I pici di Montepulciano

Pici o pinci? Questo è il dilemma! I pici di Montepulciano risultano dei lunghi fili di pasta, preparata semplicemente impastando acqua e farina di grano. Qualche massaia, nei giorni di festa, poteva aggiungere qualche chiara d’uovo o addirittura uova intere, ma preparati in questo modo vengono chiamati pinci.
I veri pici si preparano facendo un impasto sodo di acqua e farina poi, prendendo una pallina per volta, facciamo il picio tirando il filo tra il pollice e l’indice, proprio come si fila la lana.
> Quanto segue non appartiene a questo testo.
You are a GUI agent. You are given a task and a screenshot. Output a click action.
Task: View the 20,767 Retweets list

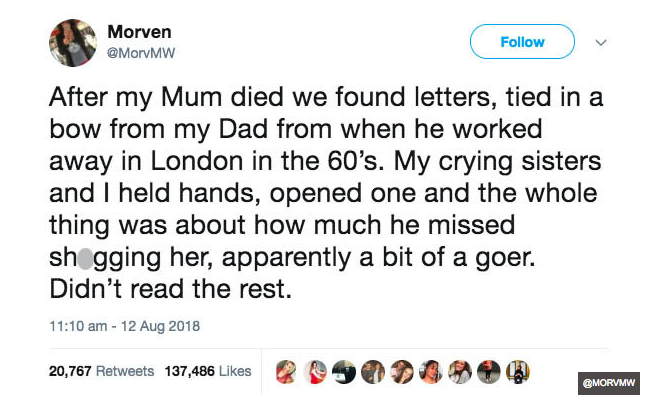click(101, 371)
Fare i pici era il lavoro dei bambini, dei vecchi, delle donne che andavano a veglia ed intanto, tra una chiacchiera e l’altra, lavoravano facendo una pietanza economica e buona. A Montepulciano, in provincia di Siena, si usa il termine “picio pane” con molta tenerezza; infatti, “picio pane” è il bambino appena nato, ben paffuto e dolcissimo.

SUGO FINTO PER I PICI


Per preparare il sugo finto, incominceremo con un trito di rigatino, insieme a qualche spicchio di aglio ed abbondante cipolla. Questo verrà messo a soffriggere in olio extra vergine d’oliva, unendo un bel trito di sedano, poca carota ed un pezzetto di peperoncino. Quando sarà tutto imbiondito, aggiungeremo la passata di pomodoro, qualche pomodoro fresco spellato, togliendo i semi, e alcune foglioline di basilico. Faremo cuocere il tutto fino a quando il nostro sugo sarà giustamente ritirato. Sugo finto perchè senza carne, ma questo condimento non ha niente da invidiare ai più elaborati ragù.